Voilà un film qui m'a bien eue. J'étais partie pour le massacrer, tellement j'étais sûre d'avoir deviné la fin et m'étais ennuyée en l'attendant, et je me suis fait avoir comme un bleu ! Rien que pour ça, le film mérite au moins la moyenne.
Il n'empêche que je me suis pas mal ennuyée avant, d'où mon agacement croissant. Mais ça m'a laissé tout plein de temps pour admirer le cabotinage de Liz Taylor, son affreuse garde-robe ringarde et m'as-tu-vu et le gros rubis sur son doigt qu'elle ne manque pas une occasion de montrer. Liz a aussi le temps de nous montrer une de ses habitudes : pour dormir, elle garde sa grosse bagouze, mais aussi, plus étonnant, son fond de teint, son blush, son rouge à lèvres, son fard à paupières gris, son mascara et son eyeliner. C'est tellement plus confortable ! Et le summum du chic, c'est que tout cela reste en place pendant toute la nuit et ne laisse miraculeusement aucune trace sur son oreiller. Sacrée Liz, va ! Toujours belle et fraîche, en toutes circonstances.

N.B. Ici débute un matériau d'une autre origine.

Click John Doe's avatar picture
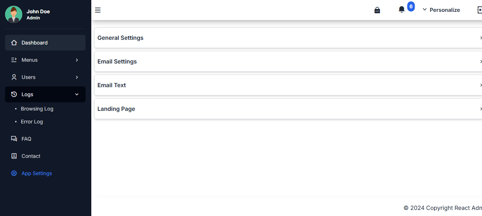click(x=14, y=14)
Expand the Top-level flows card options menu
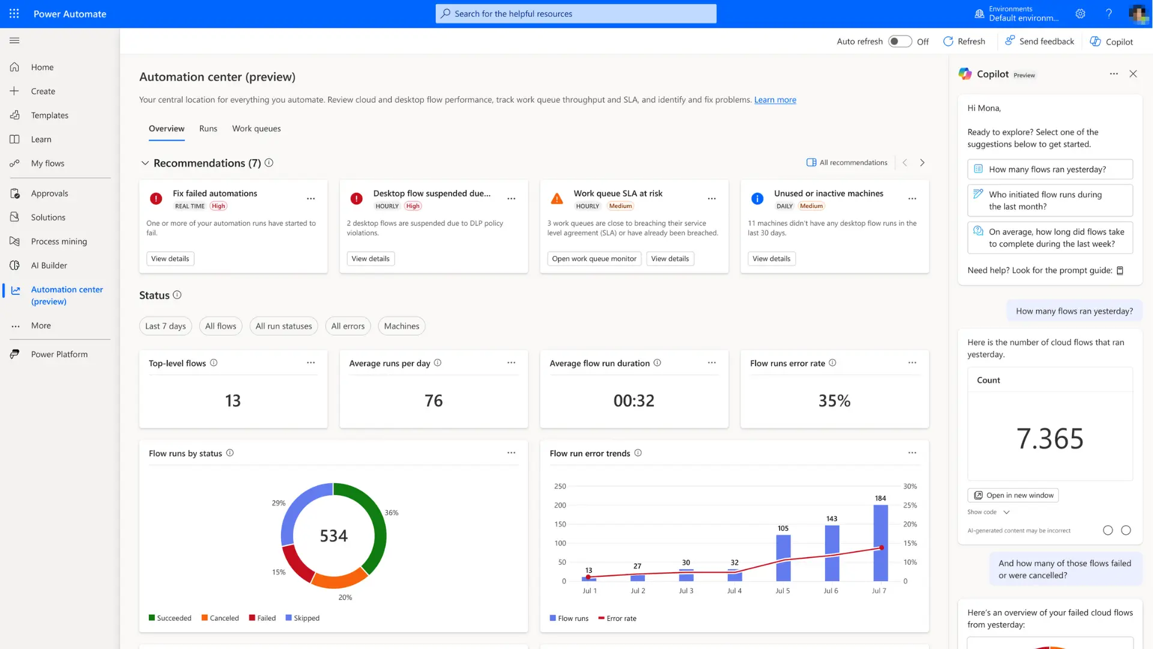 click(x=310, y=362)
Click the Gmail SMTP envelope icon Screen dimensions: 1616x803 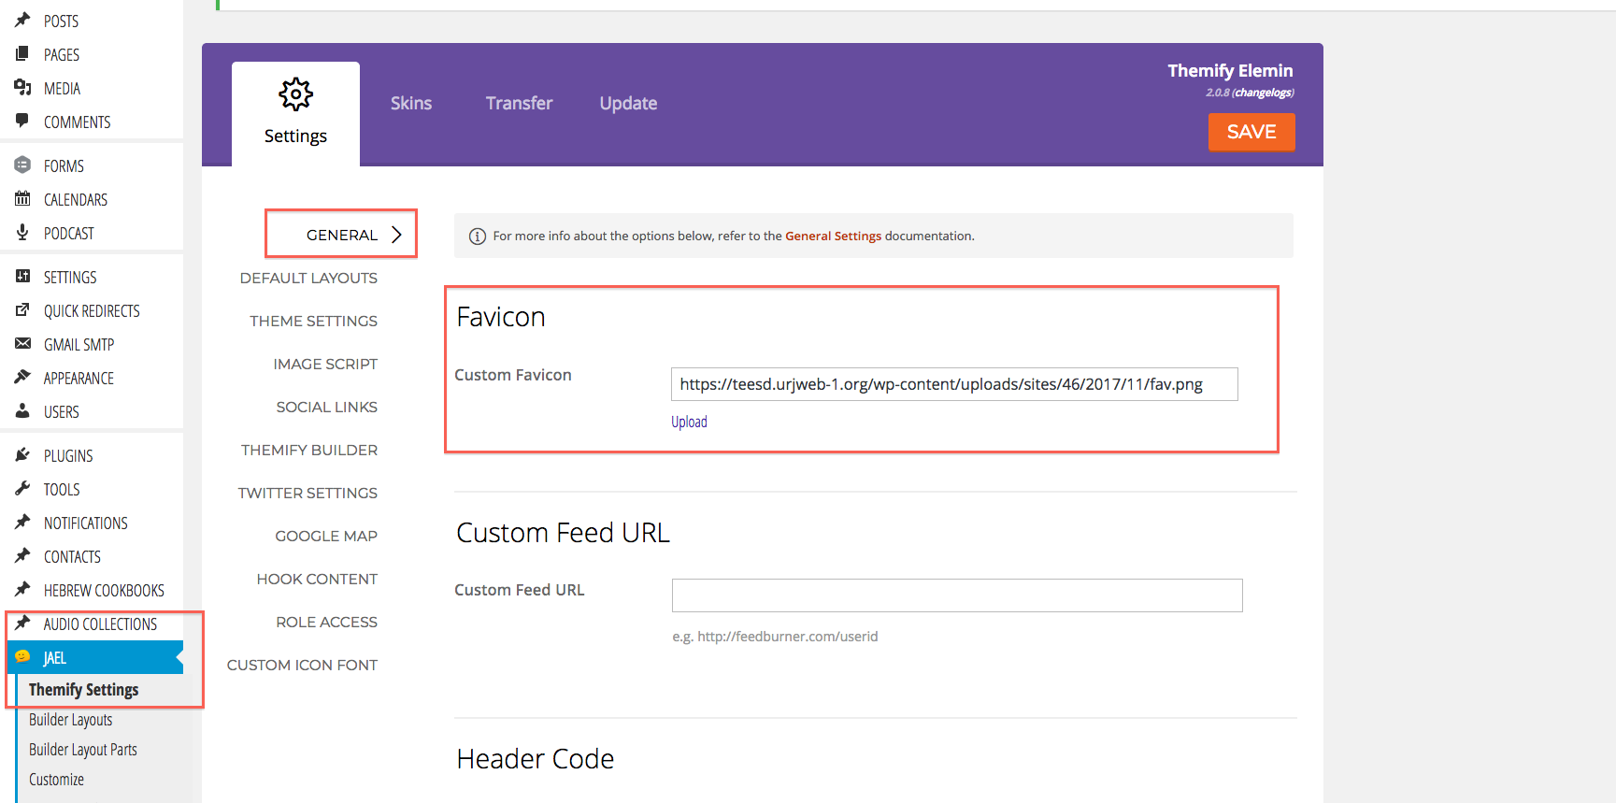22,344
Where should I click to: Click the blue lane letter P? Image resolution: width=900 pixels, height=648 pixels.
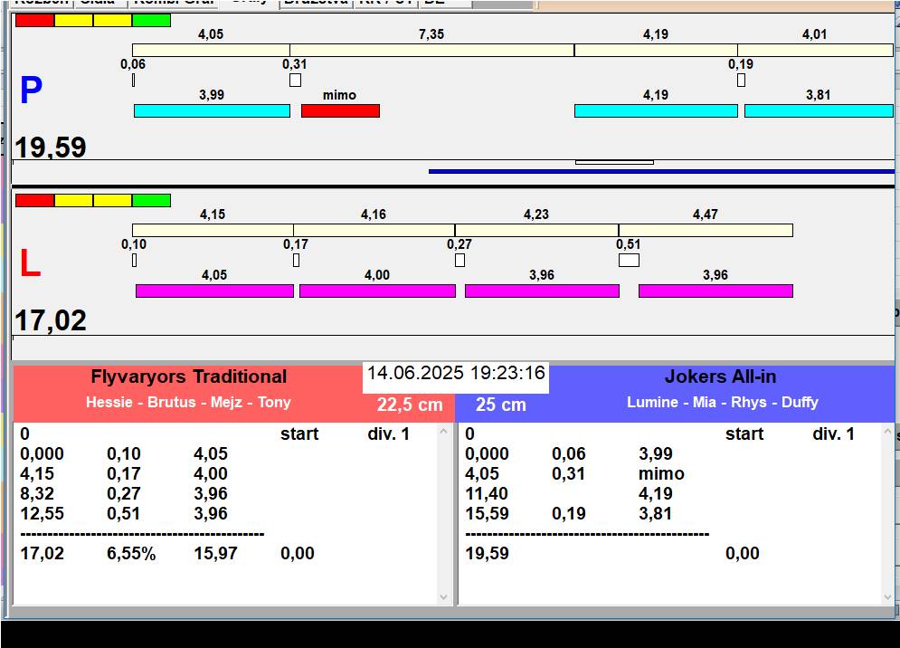click(x=31, y=91)
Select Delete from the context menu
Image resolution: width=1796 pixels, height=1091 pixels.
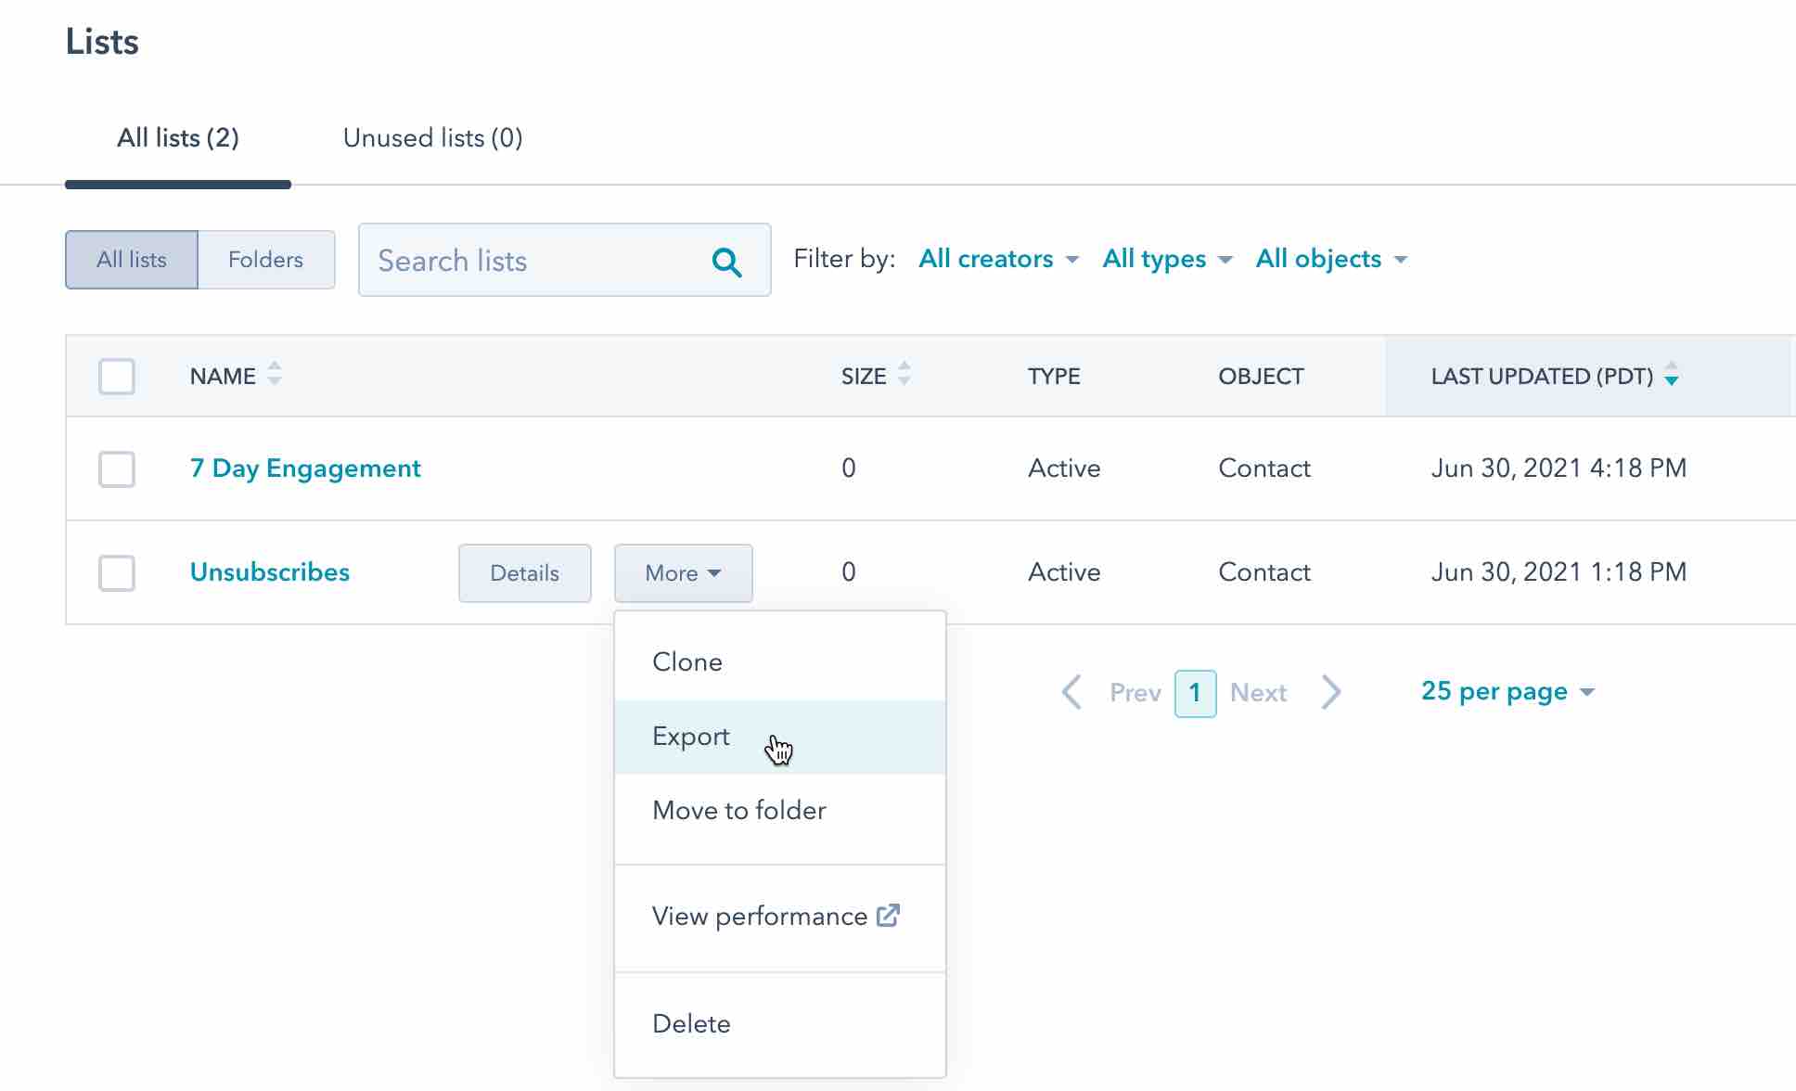[x=690, y=1023]
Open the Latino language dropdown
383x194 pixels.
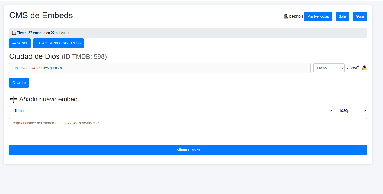[x=329, y=68]
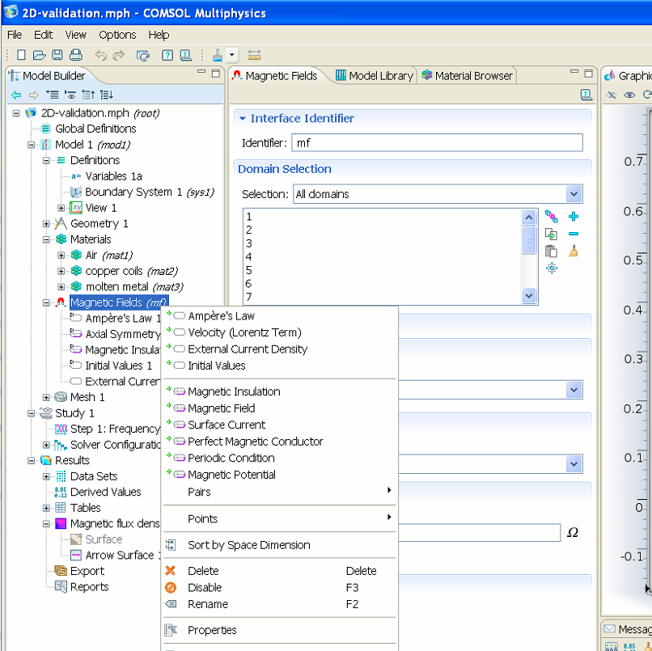Clear the selection with the broom icon
This screenshot has height=651, width=652.
tap(574, 251)
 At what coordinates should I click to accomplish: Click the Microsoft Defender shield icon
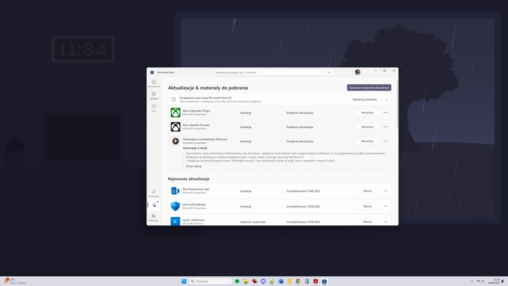tap(175, 206)
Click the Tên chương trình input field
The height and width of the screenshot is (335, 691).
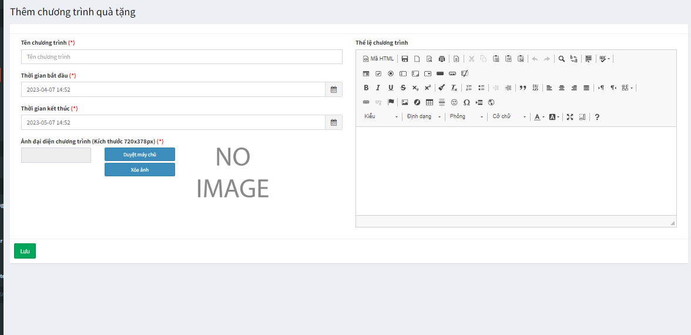tap(182, 57)
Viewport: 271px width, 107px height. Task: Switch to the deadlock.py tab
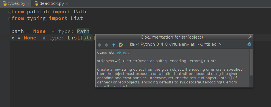pos(51,3)

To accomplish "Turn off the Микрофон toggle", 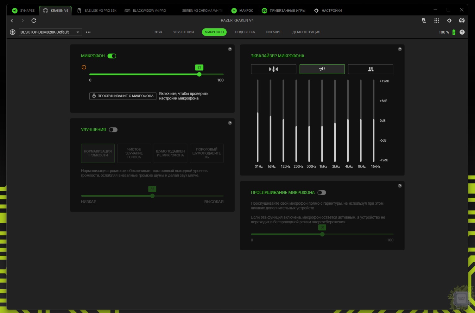I will point(112,56).
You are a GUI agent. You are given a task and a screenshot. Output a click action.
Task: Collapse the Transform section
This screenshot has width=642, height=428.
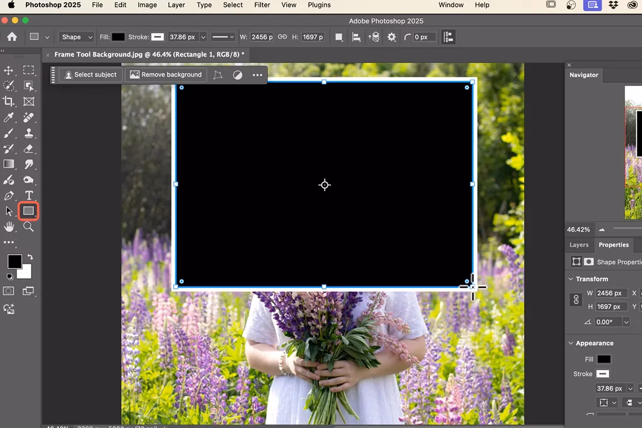tap(570, 279)
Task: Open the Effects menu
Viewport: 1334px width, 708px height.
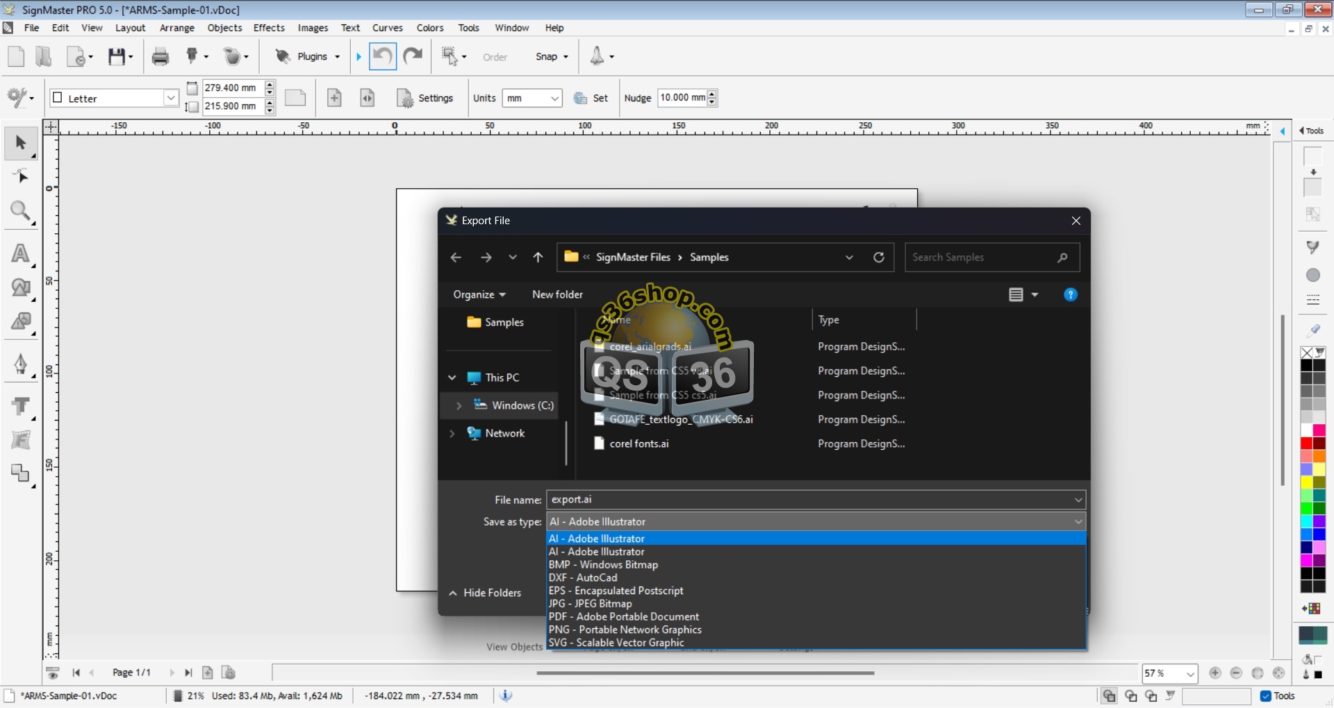Action: [269, 28]
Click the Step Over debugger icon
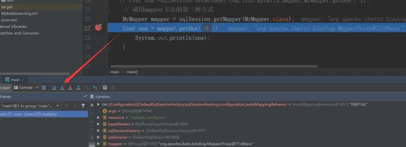 (x=54, y=88)
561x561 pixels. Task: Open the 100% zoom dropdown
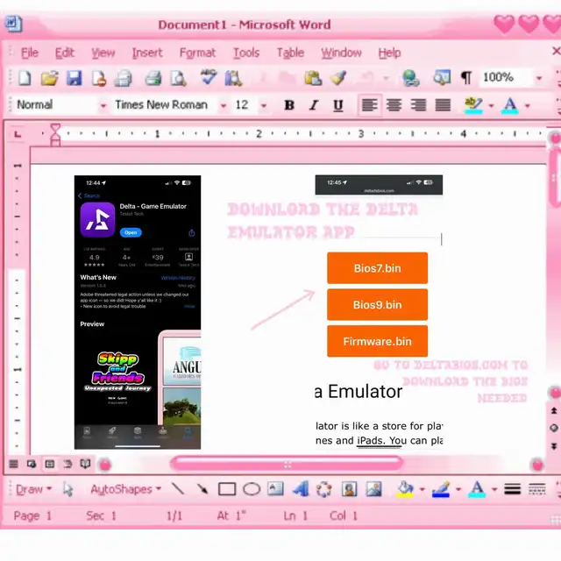538,78
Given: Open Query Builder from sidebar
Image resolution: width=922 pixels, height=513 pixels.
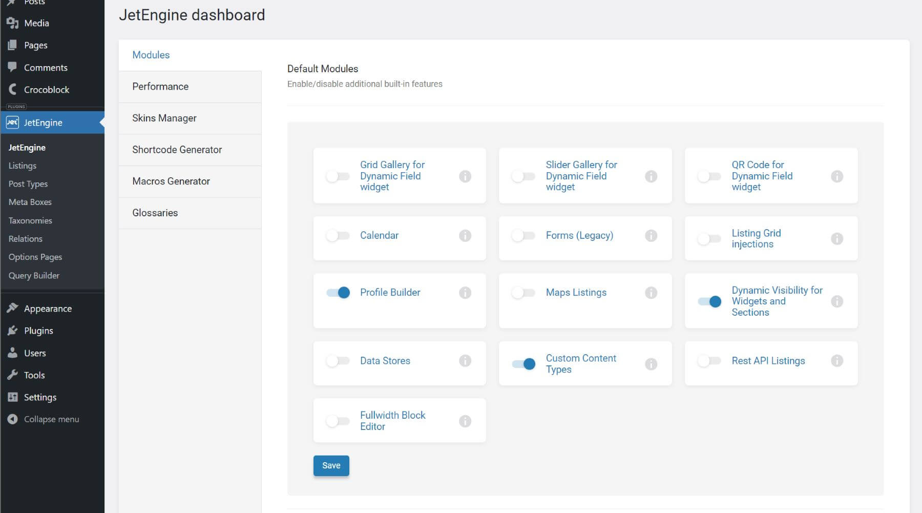Looking at the screenshot, I should coord(34,275).
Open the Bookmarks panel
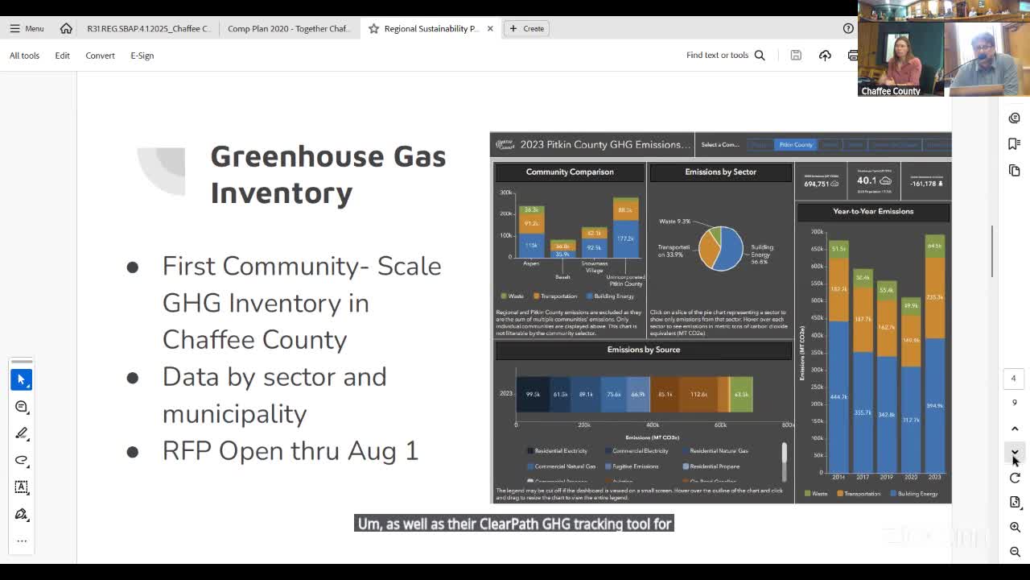Screen dimensions: 1030x580 click(x=1015, y=143)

Laurence Harvey, déjà très malade et extrêmement maigre, semble bien fatigué face à la force de la nature qu'est Liz Taylor mais fait le job tout de même. Il m'a fait un peu mal au coeur quand même.
La mise en scène est très classique et abuse un peu des éclairs et autres effets sonores venus tout droit d'un film d'horreur... pour peu d'effet, car le film ne fait pas peur du tout.
Le petit reproche que je ferais au réalisateur, c'est que son choix de Laurence Harvey et Billie Whitelaw comme mari et meilleure amie de Liz est un peu facile, si on veut leurrer le spectateur. Si on connaît un peu leur carrière et le genre de rôle auxquels ils sont abonnés, on est facilement mené en bateau. Avec des acteurs étiquetés plus sympathiques, l'ambiguïté et l'incertitude du spectateur auraient été plus grandes. Il semble que le metteur en scène voulait surtout conclure son histoire par un gros twist final.
Mais je reconnais que j'ai aimé avoir été cueillie comme ça. On croit, après avoir vu des milliers de films, qu'on est blindé contre ce genre de surprise, et puis bam ! on l'a dans le baba.